Authored by Irina Slav via Oilprice.com,

OPEC will probably agree to cut production to the tune of between 1 and 1.5 million bpd, analyst Johannes Benigni from Austrian JBC Energy Group told CNBC, adding there was clearly a glut on global oil markets at the moment and such a cut would likely help the market to return to balance.

“OPEC will probably manage to stabilize the oil market by choosing the right language,” Benigni said.

“They will indicate a cut of between 1 million and 1.5 million, and that will do, the market probably will stabilize.”

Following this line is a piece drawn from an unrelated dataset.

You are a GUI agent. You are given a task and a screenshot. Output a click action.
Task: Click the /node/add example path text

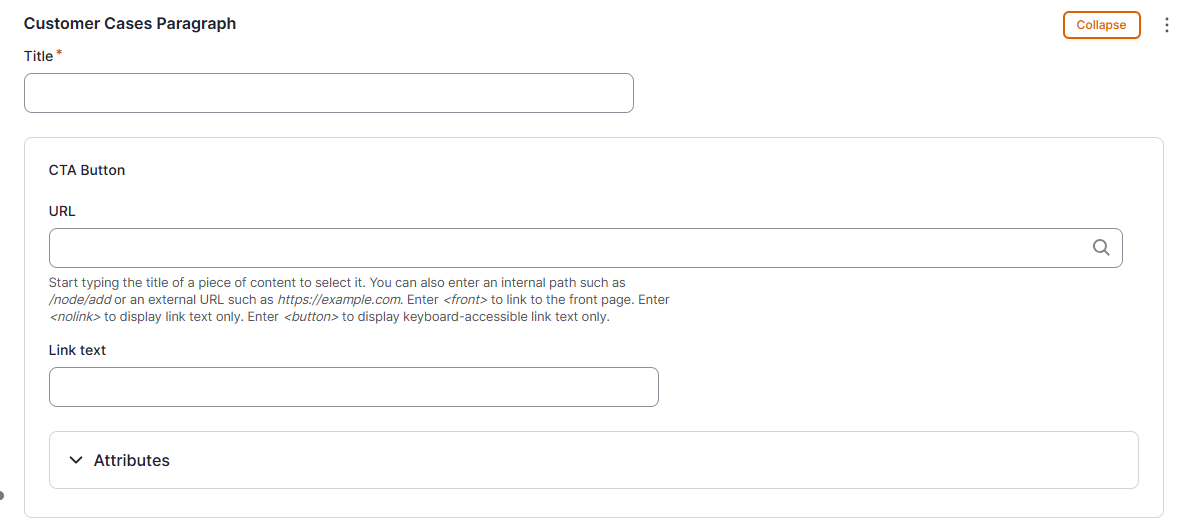80,300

It’s somewhat surprising how fast the market swung into excess after in June, OPEC and Russia agreed to stop cutting production and to begin to ramp up as prices climbed to uncomfortably high levels for some major importers. This month all three biggest producers globally hit new records, with Saudi Arabia’s daily production rate exceeding 11 million bpd for the first time ever.

The latest production data from the Kingdom, Russia, and the United States has pressured prices in addition to gloomy demand outlooks, and the talk about production cuts started by Saudi Arabia has not been able to apply sufficient counter pressure.

Yet if these talks end with a decision to start cutting, price movement could be reversed. What’s more, the glut is not across all grades, according to JBC Energy Group’s chairman said.

“What really are in oversupply are the light crude barrels which are coming out of the U.S.,” he said.

“So the expectation or the hope for OPEC right now would be that prices go lower, and demand may come back.”

But others are skeptical that this will be so easy to do.

In a note to clients, Jefferies said today “The oil price correction has become a rout of historic proportions,” as quoted by Reuters.

“The negative price reaction is as severe as the 2008 financial crisis and the aftermath of the November 2015 OPEC meeting, when the group decided not to act in the face of a very over-supplied market,” the investment bank said.